(Excerpted text)

Publication accepted to IEEE VR 2024 and presented in Orlando, Florida.

Exploring the Design Space of Optical See-through AR Head-Mounted Displays to Support First Responders in the Field (CHI 2024)

We interviewed 26 first responders in the field who experienced a state-of-the-art optical-see-through AR HMD, soliciting their first-hand experiences, design ideas, and concerns on its interaction techniques and four types of AR cues (Zhang et al. 2024).

Kexin Zhang, Brianna R Cochran, Ruijia Chen, Lance Hartung, Bryce Sprecher, Ross Tredinnick, Kevin Ponto, Suman Banerjee, Yuhang Zhao

ACM DL | Direct Download PDF

 

First responders (FRs) navigate hazardous, unfamiliar environments in the field (e.g., mass-casualty incidents), making life-changing decisions in a split second. AR head-mounted displays (HMDs) have shown promise in supporting them due to its capability of recognizing and augmenting the challenging environments in a hands-free manner. However, the design space has not been thoroughly explored by involving various FRs who serve different roles (e.g., firefighters, law enforcement) but collaborate closely in the field. We interviewed 26 first responders in the field who experienced a state-of-the-art optical-see-through AR HMD, as well as its interaction techniques and four types of AR cues (i.e., overview cues, directional cues, highlighting cues, and labeling cues), soliciting their first-hand experiences, design ideas, and concerns. Our study revealed both generic and role-specific preferences and needs for AR hardware, interactions, and feedback, as well as identifying desired AR designs tailored to urgent, risky scenarios (e.g., affordance augmentation to facilitate fast and safe action). While acknowledging the value of AR HMDs, concerns were also raised around trust, privacy, and proper integration with other equipment. Finally, we derived comprehensive and actionable design guidelines to inform future AR systems for in-field FRs.

Publication accepted to CHI 2024 and presented in Honolulu, Hawaii.

GazePrompt: Enhancing Low Vision People’s Reading Experience with Gaze-Aware Augmentations (CHI 2024)

GazePrompt is a gaze-aware reading aid that provides timely and targeted visual and audio augmentations for people with low vision based on users’ gaze behaviors (Wang et al. 2024)

Ru Wang, Zach Potter, Yun Ho, Daniel Killough, Linda Zeng, Sanbrita Mondal, and Yuhang Zhao

ACM DL | Direct Download PDF

Reading is a challenging task for low vision people. While conventional low vision aids (e.g., magnification) offer certain support, they cannot fully address the difficulties faced by low vision users, such as locating the next line and distinguishing similar words. To fill this gap, we present GazePrompt, a gaze-aware reading aid that provides timely and targeted visual and audio augmentations based on users’ gaze behaviors. GazePrompt includes two key features: (1) a Line-Switching support that highlights the line a reader intends to read; and (2) a Difficult-Word support that magnifies or reads aloud a word that the reader hesitates with. Through a study with 13 low vision participants who performed well-controlled reading-aloud tasks with and without GazePrompt, we found that GazePrompt significantly reduced participants’ line switching time, reduced word recognition errors, and improved their subjective reading experiences. A follow-up silent-reading study showed that GazePrompt can enhance users’ concentration and perceived comprehension of the reading contents. We further derive design considerations for future gaze-based low vision aids.

Publication accepted to CHI 2024 and presented in Honolulu, Hawaii.

(End Excerpted text)

◆ Exercise tasks:
A) In the publication listing, rewrite the passage starting at "Publication accepted to IEEE" and ending at "Field (CHI 2024)", substituting "MR" for "AR".
B) According to the publication listing, how many low vision participants took part in the reading-aloud study of GazePrompt?
C) How would you say this sentence from the publication listing in Spanish: "Reading is a challenging task for low vision people."

(Record extracts)

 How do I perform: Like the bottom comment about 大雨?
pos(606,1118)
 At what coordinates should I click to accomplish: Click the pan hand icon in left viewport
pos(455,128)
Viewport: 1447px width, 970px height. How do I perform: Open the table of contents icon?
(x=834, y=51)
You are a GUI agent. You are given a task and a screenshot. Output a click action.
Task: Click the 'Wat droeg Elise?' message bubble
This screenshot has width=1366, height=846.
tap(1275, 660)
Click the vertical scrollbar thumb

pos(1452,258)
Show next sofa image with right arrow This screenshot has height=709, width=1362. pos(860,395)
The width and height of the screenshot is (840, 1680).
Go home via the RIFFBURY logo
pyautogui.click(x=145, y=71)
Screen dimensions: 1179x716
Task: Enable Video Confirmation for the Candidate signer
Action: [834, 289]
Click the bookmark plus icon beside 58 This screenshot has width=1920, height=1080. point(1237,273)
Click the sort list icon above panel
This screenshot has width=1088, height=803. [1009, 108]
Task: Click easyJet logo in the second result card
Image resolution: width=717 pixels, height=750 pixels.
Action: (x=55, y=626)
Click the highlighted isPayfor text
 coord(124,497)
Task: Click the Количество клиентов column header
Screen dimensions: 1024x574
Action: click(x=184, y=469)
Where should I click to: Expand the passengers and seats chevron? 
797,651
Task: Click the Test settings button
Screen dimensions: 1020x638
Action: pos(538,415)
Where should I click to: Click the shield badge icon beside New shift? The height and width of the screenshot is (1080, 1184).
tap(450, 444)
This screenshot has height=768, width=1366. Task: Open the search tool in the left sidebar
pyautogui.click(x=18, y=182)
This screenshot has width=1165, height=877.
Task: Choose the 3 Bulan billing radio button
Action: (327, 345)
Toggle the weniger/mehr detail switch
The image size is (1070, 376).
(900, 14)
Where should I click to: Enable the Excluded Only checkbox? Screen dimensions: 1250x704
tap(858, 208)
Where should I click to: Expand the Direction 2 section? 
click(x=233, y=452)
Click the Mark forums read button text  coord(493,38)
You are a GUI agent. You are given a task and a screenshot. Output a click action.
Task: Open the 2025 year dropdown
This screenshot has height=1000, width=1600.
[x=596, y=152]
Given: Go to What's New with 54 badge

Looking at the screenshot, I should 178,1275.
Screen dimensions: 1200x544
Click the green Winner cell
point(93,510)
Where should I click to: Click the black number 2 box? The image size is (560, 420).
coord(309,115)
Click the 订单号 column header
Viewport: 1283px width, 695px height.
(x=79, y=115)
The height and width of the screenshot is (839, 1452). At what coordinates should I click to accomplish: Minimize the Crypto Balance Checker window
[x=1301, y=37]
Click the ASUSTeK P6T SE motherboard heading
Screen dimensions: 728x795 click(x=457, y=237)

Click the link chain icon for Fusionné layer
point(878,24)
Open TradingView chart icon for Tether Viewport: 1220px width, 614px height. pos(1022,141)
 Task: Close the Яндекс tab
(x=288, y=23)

(End Record extracts)

◆ Written responses:
A)
Publication accepted to IEEE VR 2024 and presented in Orlando, Florida.

Exploring the Design Space of Optical See-through MR Head-Mounted Displays to Support First Responders in the Field (CHI 2024)

B) 13 low vision participants.

C) La lectura es una tarea difícil para las personas con baja visión.